(Task material Opens)
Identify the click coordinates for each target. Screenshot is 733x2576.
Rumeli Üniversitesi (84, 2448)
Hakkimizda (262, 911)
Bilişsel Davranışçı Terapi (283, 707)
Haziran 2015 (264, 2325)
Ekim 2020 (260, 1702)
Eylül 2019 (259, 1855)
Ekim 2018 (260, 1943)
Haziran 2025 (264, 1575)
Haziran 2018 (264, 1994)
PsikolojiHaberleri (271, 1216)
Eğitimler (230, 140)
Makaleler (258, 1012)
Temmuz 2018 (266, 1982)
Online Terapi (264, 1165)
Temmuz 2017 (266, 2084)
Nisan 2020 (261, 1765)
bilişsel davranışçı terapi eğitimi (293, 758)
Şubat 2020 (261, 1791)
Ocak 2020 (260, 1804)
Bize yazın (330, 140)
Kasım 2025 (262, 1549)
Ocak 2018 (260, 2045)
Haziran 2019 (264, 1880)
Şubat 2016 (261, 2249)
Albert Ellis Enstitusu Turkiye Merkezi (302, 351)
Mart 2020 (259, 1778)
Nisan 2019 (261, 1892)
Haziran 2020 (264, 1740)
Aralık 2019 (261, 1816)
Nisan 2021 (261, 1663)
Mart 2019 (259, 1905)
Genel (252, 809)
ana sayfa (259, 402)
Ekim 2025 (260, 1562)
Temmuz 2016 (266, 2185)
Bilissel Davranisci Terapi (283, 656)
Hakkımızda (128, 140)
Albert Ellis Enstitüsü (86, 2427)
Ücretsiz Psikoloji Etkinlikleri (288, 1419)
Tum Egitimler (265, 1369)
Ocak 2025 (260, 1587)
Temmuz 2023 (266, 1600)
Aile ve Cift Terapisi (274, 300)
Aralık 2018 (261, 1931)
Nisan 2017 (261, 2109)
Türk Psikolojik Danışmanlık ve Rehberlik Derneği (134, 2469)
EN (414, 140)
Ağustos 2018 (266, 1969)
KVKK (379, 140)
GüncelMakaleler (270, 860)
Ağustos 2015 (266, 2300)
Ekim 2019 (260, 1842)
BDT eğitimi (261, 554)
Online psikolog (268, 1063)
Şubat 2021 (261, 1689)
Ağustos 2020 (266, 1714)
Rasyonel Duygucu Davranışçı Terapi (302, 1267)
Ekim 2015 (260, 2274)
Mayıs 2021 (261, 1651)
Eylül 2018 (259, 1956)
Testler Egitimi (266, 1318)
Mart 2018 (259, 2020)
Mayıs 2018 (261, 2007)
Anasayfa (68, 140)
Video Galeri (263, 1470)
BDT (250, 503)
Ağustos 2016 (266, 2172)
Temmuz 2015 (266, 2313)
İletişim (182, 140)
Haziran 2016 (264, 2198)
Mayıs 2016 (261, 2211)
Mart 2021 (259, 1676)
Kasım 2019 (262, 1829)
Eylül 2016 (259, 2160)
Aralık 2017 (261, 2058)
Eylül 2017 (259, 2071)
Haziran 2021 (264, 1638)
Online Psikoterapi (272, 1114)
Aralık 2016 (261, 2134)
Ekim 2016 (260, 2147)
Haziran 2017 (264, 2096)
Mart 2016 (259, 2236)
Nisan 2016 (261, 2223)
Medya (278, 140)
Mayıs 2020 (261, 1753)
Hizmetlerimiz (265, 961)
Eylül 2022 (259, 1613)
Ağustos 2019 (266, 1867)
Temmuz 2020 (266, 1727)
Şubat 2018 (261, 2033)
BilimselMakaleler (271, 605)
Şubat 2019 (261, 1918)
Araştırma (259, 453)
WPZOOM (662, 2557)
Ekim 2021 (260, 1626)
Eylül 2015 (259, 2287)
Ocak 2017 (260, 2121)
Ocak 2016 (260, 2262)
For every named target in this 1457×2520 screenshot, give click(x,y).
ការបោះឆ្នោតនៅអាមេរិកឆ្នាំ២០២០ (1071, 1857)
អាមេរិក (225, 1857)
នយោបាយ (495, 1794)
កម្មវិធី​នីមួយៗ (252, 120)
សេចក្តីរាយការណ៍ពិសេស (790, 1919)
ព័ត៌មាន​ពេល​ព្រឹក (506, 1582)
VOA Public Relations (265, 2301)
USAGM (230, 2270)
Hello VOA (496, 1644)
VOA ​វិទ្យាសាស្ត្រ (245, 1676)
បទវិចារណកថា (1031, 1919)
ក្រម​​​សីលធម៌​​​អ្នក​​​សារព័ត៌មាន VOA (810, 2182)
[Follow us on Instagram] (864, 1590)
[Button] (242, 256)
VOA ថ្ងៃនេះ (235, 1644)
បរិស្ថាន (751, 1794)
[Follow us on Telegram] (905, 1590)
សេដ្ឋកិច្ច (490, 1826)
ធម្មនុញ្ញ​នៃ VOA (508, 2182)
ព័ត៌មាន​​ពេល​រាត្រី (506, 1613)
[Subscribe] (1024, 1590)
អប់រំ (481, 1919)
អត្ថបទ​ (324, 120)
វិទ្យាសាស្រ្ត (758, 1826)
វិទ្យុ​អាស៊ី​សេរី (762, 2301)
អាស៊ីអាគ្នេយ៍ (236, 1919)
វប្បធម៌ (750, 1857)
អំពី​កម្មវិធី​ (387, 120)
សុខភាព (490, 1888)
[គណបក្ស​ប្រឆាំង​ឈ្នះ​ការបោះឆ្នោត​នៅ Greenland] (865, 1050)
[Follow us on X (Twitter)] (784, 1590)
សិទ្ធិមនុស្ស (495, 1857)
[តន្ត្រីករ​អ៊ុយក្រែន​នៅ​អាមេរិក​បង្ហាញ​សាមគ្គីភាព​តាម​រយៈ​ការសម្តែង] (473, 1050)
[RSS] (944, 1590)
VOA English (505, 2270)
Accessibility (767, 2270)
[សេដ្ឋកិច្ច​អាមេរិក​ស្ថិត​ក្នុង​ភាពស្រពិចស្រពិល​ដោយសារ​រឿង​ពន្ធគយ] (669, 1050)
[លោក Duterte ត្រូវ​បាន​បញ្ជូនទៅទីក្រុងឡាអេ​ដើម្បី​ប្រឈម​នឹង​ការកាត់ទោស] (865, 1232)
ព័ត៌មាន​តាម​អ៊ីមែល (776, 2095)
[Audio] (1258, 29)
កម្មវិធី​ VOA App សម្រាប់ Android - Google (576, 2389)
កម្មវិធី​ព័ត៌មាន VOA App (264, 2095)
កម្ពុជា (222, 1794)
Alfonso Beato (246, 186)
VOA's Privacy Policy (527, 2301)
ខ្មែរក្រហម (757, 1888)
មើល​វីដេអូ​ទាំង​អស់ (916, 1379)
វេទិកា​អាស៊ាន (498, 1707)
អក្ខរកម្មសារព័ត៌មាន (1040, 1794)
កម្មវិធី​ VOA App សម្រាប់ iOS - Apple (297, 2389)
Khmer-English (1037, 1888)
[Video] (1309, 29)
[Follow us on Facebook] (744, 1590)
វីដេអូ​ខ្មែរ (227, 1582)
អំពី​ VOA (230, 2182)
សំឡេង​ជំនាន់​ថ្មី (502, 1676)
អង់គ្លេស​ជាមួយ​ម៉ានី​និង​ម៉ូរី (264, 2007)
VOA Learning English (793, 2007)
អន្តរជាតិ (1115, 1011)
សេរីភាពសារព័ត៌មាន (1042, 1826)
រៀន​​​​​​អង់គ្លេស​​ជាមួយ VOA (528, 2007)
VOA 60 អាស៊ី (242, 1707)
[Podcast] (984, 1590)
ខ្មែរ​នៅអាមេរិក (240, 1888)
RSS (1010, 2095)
(Task material Closes)
Work instruction — Exact copies of all the lines above are required.

Solution to the exercise —
Identify the click coordinates for each target. Screenshot is 733x2576.
Rumeli Üniversitesi (84, 2448)
Hakkimizda (262, 911)
Bilişsel Davranışçı Terapi (283, 707)
Haziran 2015 (264, 2325)
Ekim 2020 (260, 1702)
Eylül 2019 (259, 1855)
Ekim 2018 (260, 1943)
Haziran 2025 (264, 1575)
Haziran 2018 (264, 1994)
PsikolojiHaberleri (271, 1216)
Eğitimler (230, 140)
Makaleler (258, 1012)
Temmuz 2018 (266, 1982)
Online Terapi (264, 1165)
Temmuz 2017 (266, 2084)
Nisan 2020 (261, 1765)
bilişsel davranışçı terapi eğitimi (293, 758)
Şubat 2020 (261, 1791)
Ocak 2020 (260, 1804)
Bize yazın (330, 140)
Kasım 2025 (262, 1549)
Ocak 2018 (260, 2045)
Haziran 2019 (264, 1880)
Şubat 2016 (261, 2249)
Albert Ellis Enstitusu Turkiye Merkezi (302, 351)
Mart 2020 (259, 1778)
Nisan 2019 (261, 1892)
Haziran 2020 (264, 1740)
Aralık 2019 (261, 1816)
Nisan 2021 (261, 1663)
Mart 2019 (259, 1905)
Genel (252, 809)
ana sayfa (259, 402)
Ekim 2025 (260, 1562)
Temmuz 2016 (266, 2185)
Bilissel Davranisci Terapi (283, 656)
Hakkımızda (128, 140)
Albert Ellis Enstitüsü (86, 2427)
Ücretsiz Psikoloji Etkinlikleri (288, 1419)
Tum Egitimler (265, 1369)
Ocak 2025 (260, 1587)
Temmuz 2023 (266, 1600)
Aile ve Cift Terapisi (274, 300)
Aralık 2018 (261, 1931)
Nisan 2017 (261, 2109)
Türk Psikolojik Danışmanlık ve Rehberlik Derneği (134, 2469)
EN (414, 140)
Ağustos 2018 (266, 1969)
KVKK (379, 140)
GüncelMakaleler (270, 860)
Ağustos 2015 (266, 2300)
Ekim 2019 (260, 1842)
BDT eğitimi (261, 554)
Online psikolog (268, 1063)
Şubat 2021 (261, 1689)
Ağustos 2020 (266, 1714)
Rasyonel Duygucu Davranışçı Terapi (302, 1267)
Ekim 2015 (260, 2274)
Mayıs 2021 (261, 1651)
Eylül 2018 (259, 1956)
Testler Egitimi (266, 1318)
Mart 2018 (259, 2020)
Mayıs 2018 (261, 2007)
Anasayfa (68, 140)
Video Galeri (263, 1470)
BDT (250, 503)
Ağustos 2016 (266, 2172)
Temmuz 2015 (266, 2313)
İletişim (182, 140)
Haziran 2016 (264, 2198)
Mayıs 2016 (261, 2211)
Mart 2021 (259, 1676)
Kasım 2019 (262, 1829)
Eylül 2016 (259, 2160)
Aralık 2017 (261, 2058)
Eylül 2017 (259, 2071)
Haziran 2021 (264, 1638)
Online Psikoterapi (272, 1114)
Aralık 2016 (261, 2134)
Ekim 2016 (260, 2147)
Haziran 2017 (264, 2096)
Mart 2016 (259, 2236)
Nisan 2016 (261, 2223)
Medya (278, 140)
Mayıs 2020 (261, 1753)
Hizmetlerimiz (265, 961)
Eylül 2022 (259, 1613)
Ağustos 2019 (266, 1867)
Temmuz 2020 (266, 1727)
Şubat 2018 (261, 2033)
BilimselMakaleler (271, 605)
Şubat 2019 (261, 1918)
Araştırma (259, 453)
WPZOOM (662, 2557)
Ekim 2021 (260, 1626)
Eylül 2015 (259, 2287)
Ocak 2017 (260, 2121)
Ocak 2016 (260, 2262)
For every named target in this 1457×2520 screenshot, give click(x,y).
ការបោះឆ្នោតនៅអាមេរិកឆ្នាំ២០២០ (1071, 1857)
អាមេរិក (225, 1857)
នយោបាយ (495, 1794)
កម្មវិធី​នីមួយៗ (252, 120)
សេចក្តីរាយការណ៍ពិសេស (790, 1919)
ព័ត៌មាន​ពេល​ព្រឹក (506, 1582)
VOA Public Relations (265, 2301)
USAGM (230, 2270)
Hello VOA (496, 1644)
VOA ​វិទ្យាសាស្ត្រ (245, 1676)
បទវិចារណកថា (1031, 1919)
ក្រម​​​សីលធម៌​​​អ្នក​​​សារព័ត៌មាន VOA (810, 2182)
[Follow us on Instagram] (864, 1590)
[Button] (242, 256)
VOA ថ្ងៃនេះ (235, 1644)
បរិស្ថាន (751, 1794)
[Follow us on Telegram] (905, 1590)
សេដ្ឋកិច្ច (490, 1826)
ធម្មនុញ្ញ​នៃ VOA (508, 2182)
ព័ត៌មាន​​ពេល​រាត្រី (506, 1613)
[Subscribe] (1024, 1590)
អប់រំ (481, 1919)
អត្ថបទ​ (324, 120)
វិទ្យាសាស្រ្ត (758, 1826)
វិទ្យុ​អាស៊ី​សេរី (762, 2301)
អាស៊ីអាគ្នេយ៍ (236, 1919)
វប្បធម៌ (750, 1857)
អំពី​កម្មវិធី​ (387, 120)
សុខភាព (490, 1888)
[គណបក្ស​ប្រឆាំង​ឈ្នះ​ការបោះឆ្នោត​នៅ Greenland] (865, 1050)
[Follow us on X (Twitter)] (784, 1590)
សិទ្ធិមនុស្ស (495, 1857)
[តន្ត្រីករ​អ៊ុយក្រែន​នៅ​អាមេរិក​បង្ហាញ​សាមគ្គីភាព​តាម​រយៈ​ការសម្តែង] (473, 1050)
[RSS] (944, 1590)
VOA English (505, 2270)
Accessibility (767, 2270)
[សេដ្ឋកិច្ច​អាមេរិក​ស្ថិត​ក្នុង​ភាពស្រពិចស្រពិល​ដោយសារ​រឿង​ពន្ធគយ] (669, 1050)
[លោក Duterte ត្រូវ​បាន​បញ្ជូនទៅទីក្រុងឡាអេ​ដើម្បី​ប្រឈម​នឹង​ការកាត់ទោស] (865, 1232)
ព័ត៌មាន​តាម​អ៊ីមែល (776, 2095)
[Audio] (1258, 29)
កម្មវិធី​ VOA App សម្រាប់ Android - Google (576, 2389)
កម្មវិធី​ព័ត៌មាន VOA App (264, 2095)
កម្ពុជា (222, 1794)
Alfonso Beato (246, 186)
VOA's Privacy Policy (527, 2301)
ខ្មែរក្រហម (757, 1888)
មើល​វីដេអូ​ទាំង​អស់ (916, 1379)
វេទិកា​អាស៊ាន (498, 1707)
អក្ខរកម្មសារព័ត៌មាន (1040, 1794)
កម្មវិធី​ VOA App សម្រាប់ iOS - Apple (297, 2389)
Khmer-English (1037, 1888)
[Video] (1309, 29)
[Follow us on Facebook] (744, 1590)
វីដេអូ​ខ្មែរ (227, 1582)
អំពី​ VOA (230, 2182)
សំឡេង​ជំនាន់​ថ្មី (502, 1676)
អង់គ្លេស​ជាមួយ​ម៉ានី​និង​ម៉ូរី (264, 2007)
VOA Learning English (793, 2007)
អន្តរជាតិ (1115, 1011)
សេរីភាពសារព័ត៌មាន (1042, 1826)
រៀន​​​​​​អង់គ្លេស​​ជាមួយ VOA (528, 2007)
VOA 60 អាស៊ី (242, 1707)
[Podcast] (984, 1590)
ខ្មែរ​នៅអាមេរិក (240, 1888)
RSS (1010, 2095)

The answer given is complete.